Promotional single by Arctic Monkeys

from the album Whatever People Say I Am, That's What I'm Not
- Released: 23 January 2006
- Recorded: September 2005
- Studio: The Chapel (Lincolnshire)
- Genre: Post-punk revival, garage rock
- Length: 3:38
- Label: Domino
- Songwriter: Alex Turner
- Producer: Jim Abbiss

Arctic Monkeys singles chronology
| "When the Sun Goes Down" (2006) | "The View from the Afternoon" (2006) | "Fake Tales of San Francisco" (2006) |

Music video
- "The View from the Afternoon" on YouTube

= The View from the Afternoon =

"The View from the Afternoon" is a song by Arctic Monkeys originally released as the opening track on the band's first album Whatever People Say I Am, That's What I'm Not in January 2006. It was also the lead track on the Who the Fuck Are Arctic Monkeys? EP. This release had an accompanying video. Although never released as a single, the song was a staple of live concerts by the band on their early tours.

== Release ==
"The View from the Afternoon" was expected to have been the band's third single, following UK number ones "I Bet You Look Good on the Dancefloor" and "When the Sun Goes Down", but the band announced in March 2006 that its next record would be a five-track EP, which thereby disqualified it from being listed in the UK Singles Chart and UK Albums Chart because it was too long to be a single and too cheap to be an album.

==Composition==
Alex Turner said "This is one of the last songs written for the album. There's nothing clever, it's just about anticipating the evening, finding comfort in familiarity and the fact that you know you're bound to send a daft message or something before the sun comes up. I think I've stopped doing that now."

==Music video==
The video revolves around a young man in a parka jacket playing the drum part of the song in the middle of a courtyard between blocks of high rise flats. A sequence of surreal elements is interspersed throughout: a schoolgirl walks past wearing plastic devil horns; a running fox; three men trying to attract the attention of the drummer who ignores them; the drummer is fed milk by the schoolgirl and then a brief shot in colour of the man floating on his back in shallow water. The music stops, and it is revealed that his drumming has caused his hands to bleed. Next, there is a shot of a man in the dark wielding a baseball bat, then a brief shot of the moon which appears to explode and then the man in the dark struggling to lift his bat. Finally, the man with the bat comes near to the drummer and is about to strike him, but the audio stops and we see a last shot of the male being showered in what could be rain or the fragments of the moon.

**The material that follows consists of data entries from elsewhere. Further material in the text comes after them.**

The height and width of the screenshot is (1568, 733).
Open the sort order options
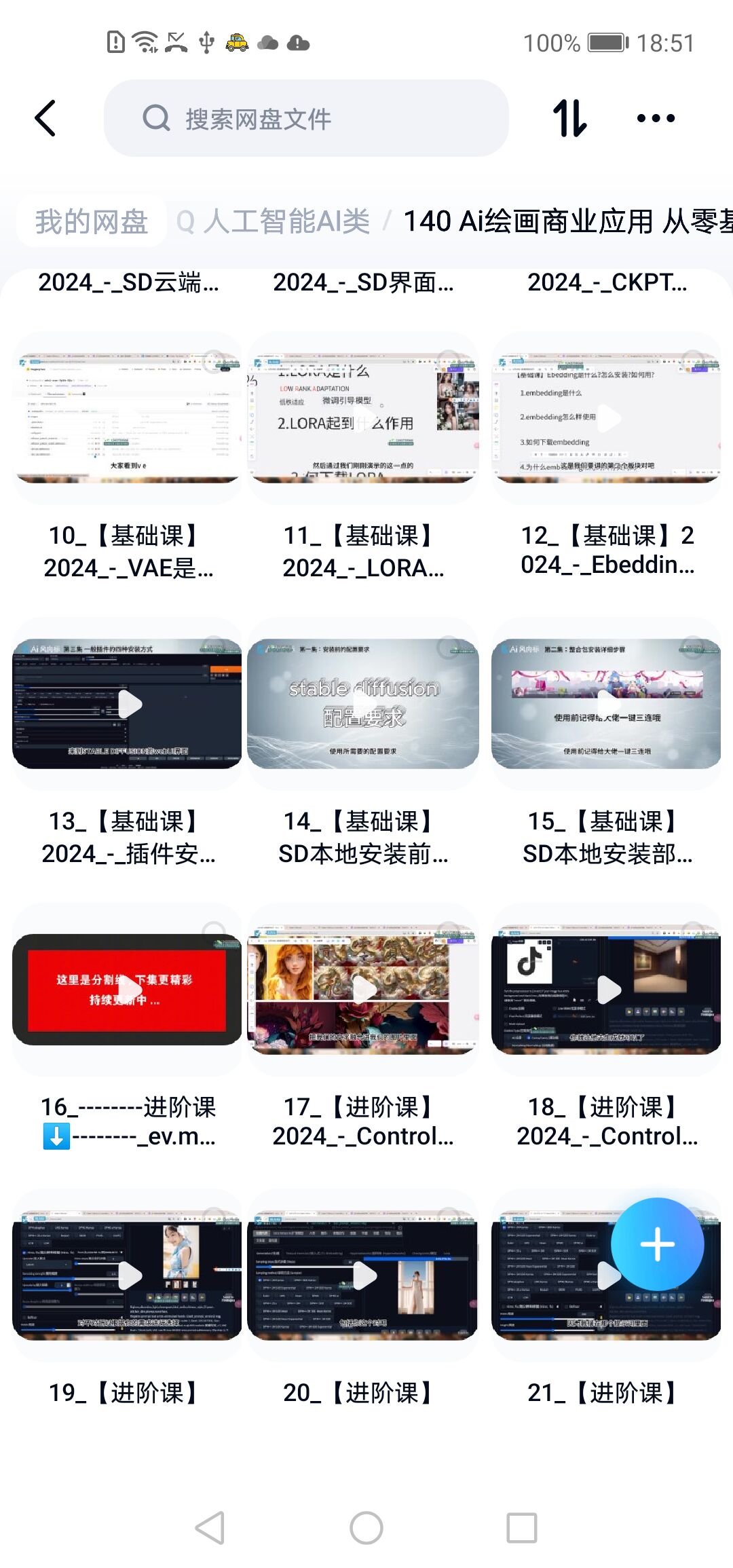click(569, 119)
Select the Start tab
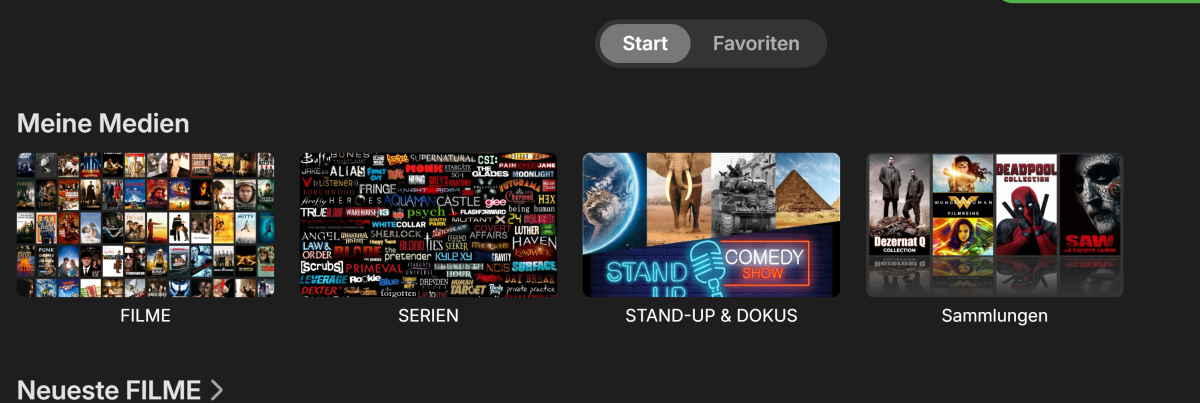 (x=645, y=44)
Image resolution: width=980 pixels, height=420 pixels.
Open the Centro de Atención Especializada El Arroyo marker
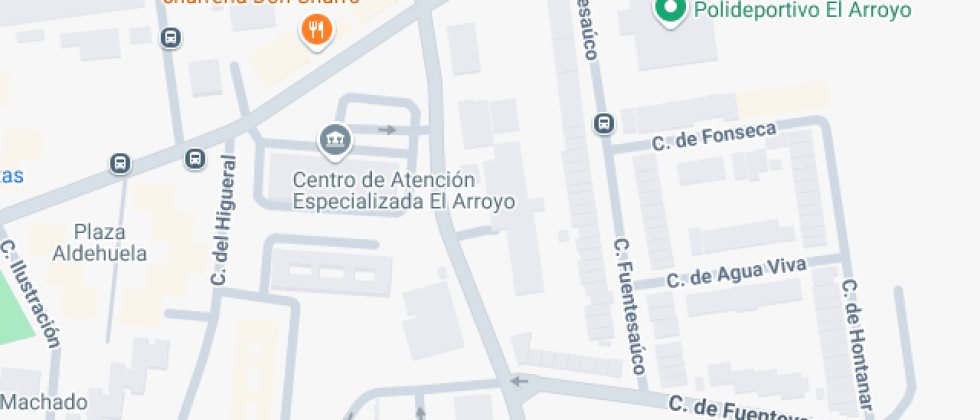(x=334, y=141)
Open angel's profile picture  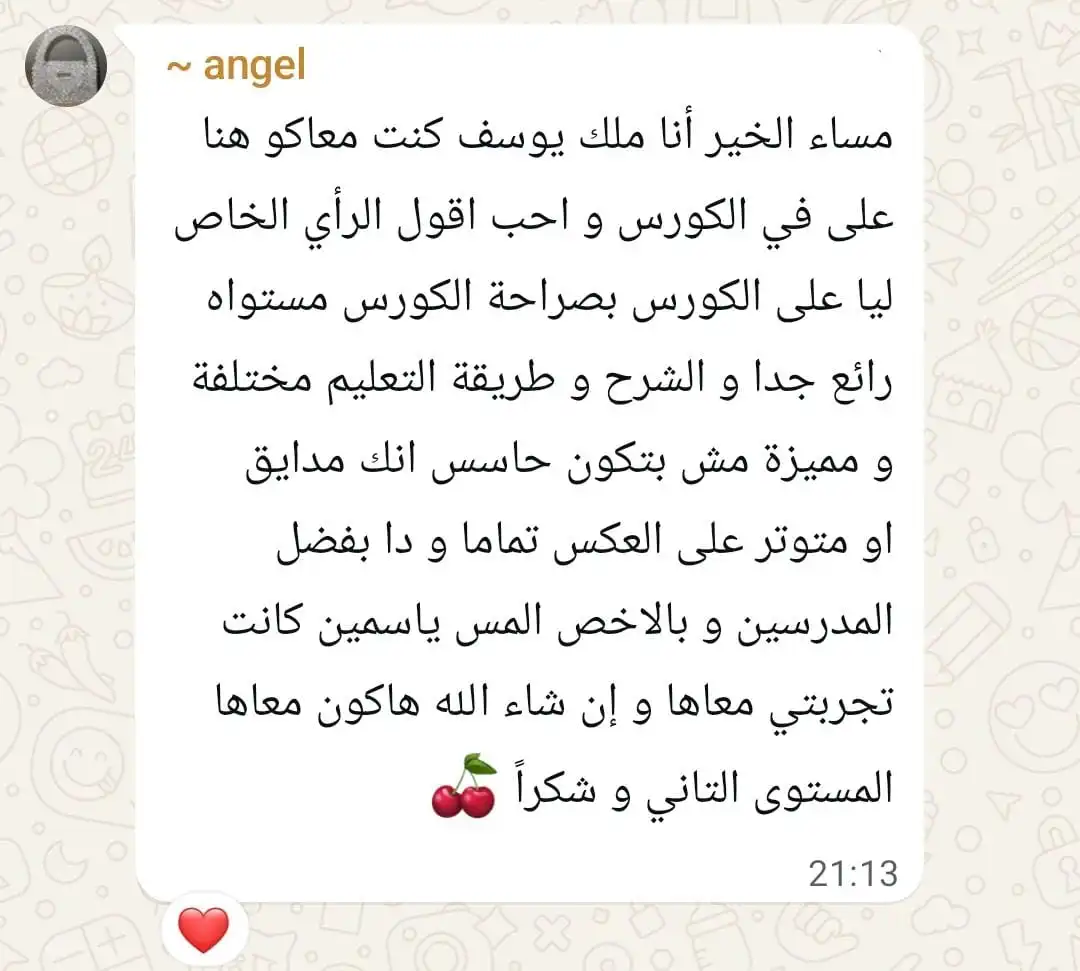point(66,65)
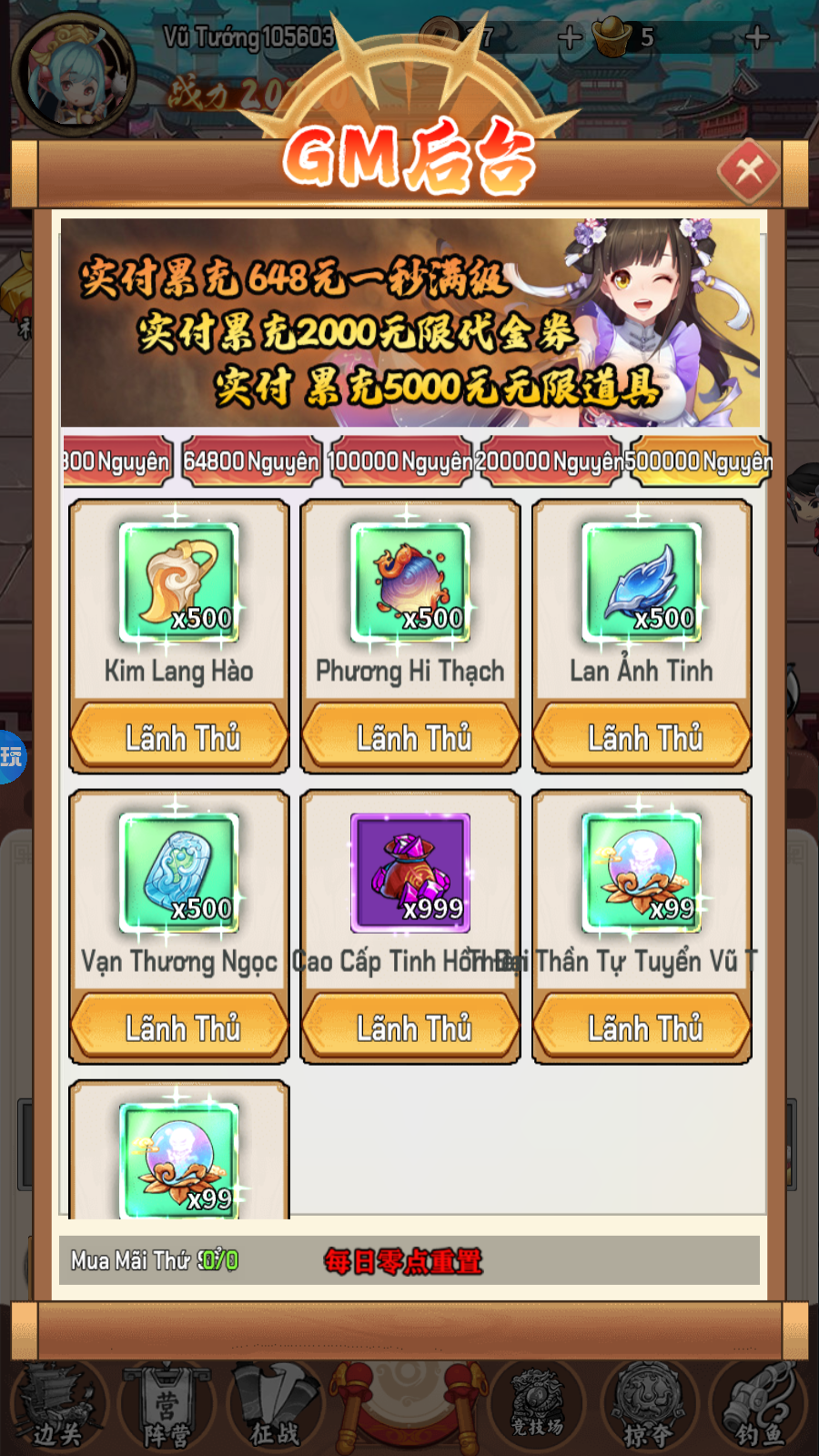The image size is (819, 1456).
Task: Add more coins with plus icon
Action: tap(570, 37)
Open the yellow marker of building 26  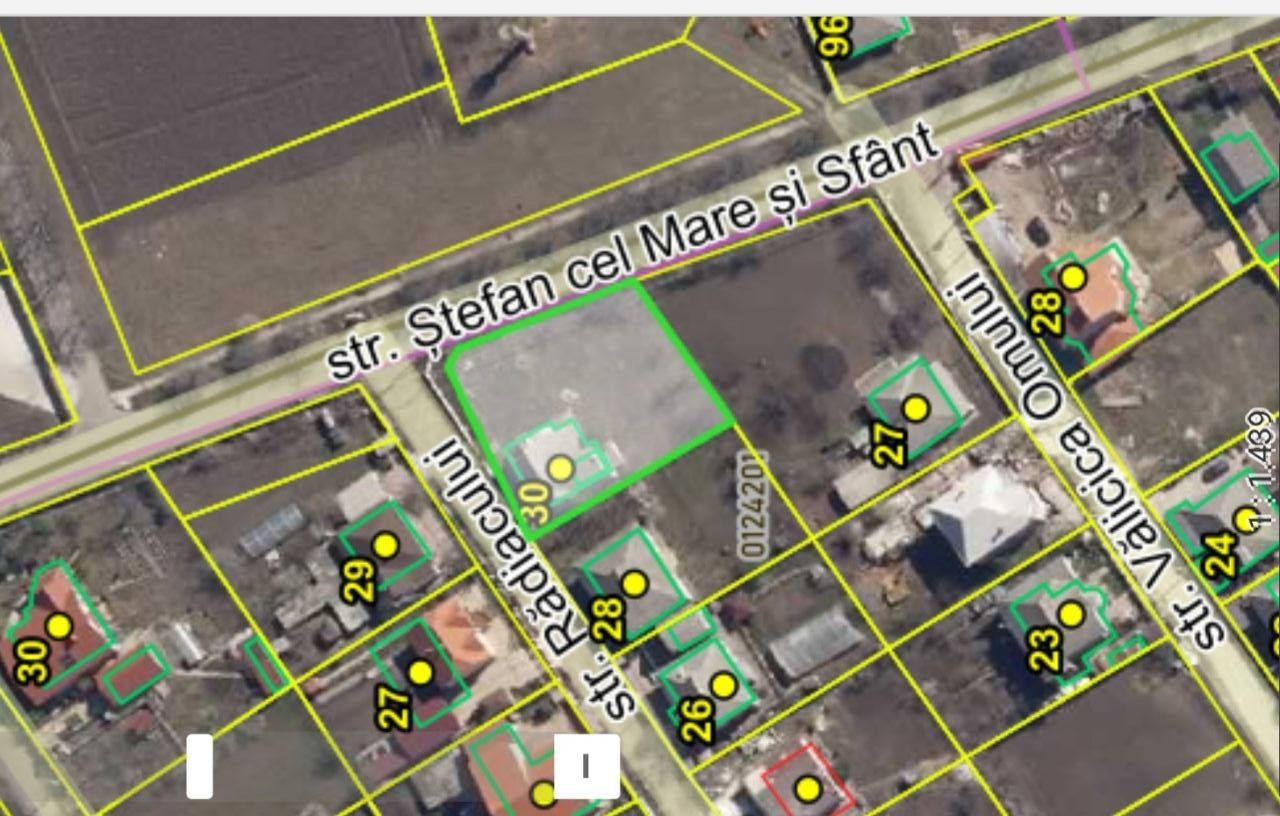[723, 686]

The events in the video are loosely based on the story of the Buddha, who was said to have meditated under a tree for days. While he meditated, devils came to seduce and sabotage him, but he resisted. Seeing the Buddha starve himself in order to attain nirvana, a woman gave him milk to quench his thirst.

The video is shot in black and white and was filmed near Park Hill flats in the Arctic Monkeys' native city of Sheffield, directed by W.I.Z. for Factory Films. It was also partially filmed later in the courtyard of Bromyard House, Ledbury Estate in Peckham, South East London. A tattoo of the three intersecting circles sigil adopted by John Bonham, the drummer of Led Zeppelin, can be seen on the man's right wrist.

== Personnel ==
Credits adapted from Whatever People Say I Am, That's What I'm Not liner notes.

Arctic Monkeys

- Alex Turner
- Jamie Cook
- Andy Nicholson
- Matt Helders

Technical
- Jim Abbiss – production, recording
- Ewan Davies – recording
- Simon 'Barny' Barnicott – mixing
- Owen Skinner – mixing assistance
- George Marino – mastering

==Certifications==

| Region | Certification | Certified units/sales |
| United Kingdom (BPI) | Gold | 400,000^{‡} |
^{‡} Sales+streaming figures based on certification alone.